What happens when multiple teams need to publish to the same screens?

This is one of the most common points of failure in digital signage systems.

Without structure, teams either overwrite each other’s content or rely on manual coordination. Digital signage software needs clear rules around ownership, permissions, and scheduling so multiple teams can contribute without conflicts.

This usually involves role-based access, scoped publishing rights, and scheduling logic that defines how different content interacts on the same screen.

How does Fugo compare to other digital signage platforms like yodeck, ScreenCloud, optiSigns, signagelive, poppulo, and appspace?

Each of these platforms is built for a different starting point, and the differences tend to show up as your screen network grows.

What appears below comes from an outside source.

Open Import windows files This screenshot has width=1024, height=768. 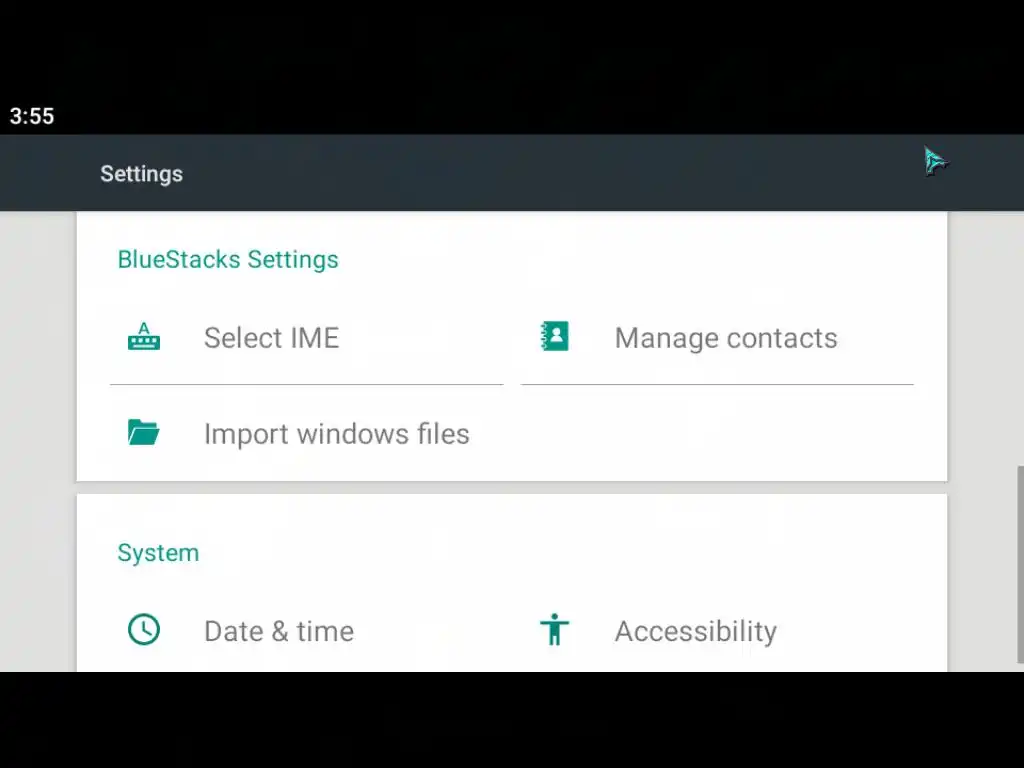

Tools like Yodeck, OptiSigns, and RocketScreens are designed for low-friction deployments. They’re accessible, quick to set up, and often built around lower-cost hardware. That works well for basic media playback and simple scheduling, but can become limiting when you need to display dashboards, integrate live data, or manage more dynamic content workflows.

Yodeck Pricing, Plans, & Hidden Fees: Is the Cost Worth It?
Optisigns Pricing, Plans, & Hidden Fees: Is the Cost Worth It?

ScreenCloud sits at the more polished end of the market, with a strong app ecosystem and a focus on content distribution. It’s a good fit for teams that want a wide range of content options, though pricing can scale quickly and more advanced use cases like secure dashboards or deeper integrations often sit behind higher-tier plans.

ScreenCloud Pricing, Plans, & Hidden Fees: Is the Cost Worth It?

Signagelive is a long-standing enterprise platform with strong hardware compatibility. It’s often used in large AV environments where infrastructure is managed separately from content, but that also comes with more complexity and a heavier setup.

Signagelive Pricing, Plans, & Hidden Fees: Is the Cost Worth It?

Poppulo and Appspace take a different approach. They are workplace communications platforms first, with digital signage as one part of a broader intranet or employee experience suite. That can make sense for organizations standardizing on a single communications platform, but it often introduces more overhead than needed if screens are the primary system you’re trying to run.

Fugo sits in a different position. It’s built for teams that have moved beyond basic playback but don’t want the complexity of enterprise-heavy systems. You can combine media, dashboards, and apps in one layout, schedule content across time, and trigger updates based on real events, all while keeping screen management and access control in the same system.

The result is a platform that works well for growing teams who want their screens to reflect real operational data, without adding extra tools, hardware constraints, or a long implementation cycle.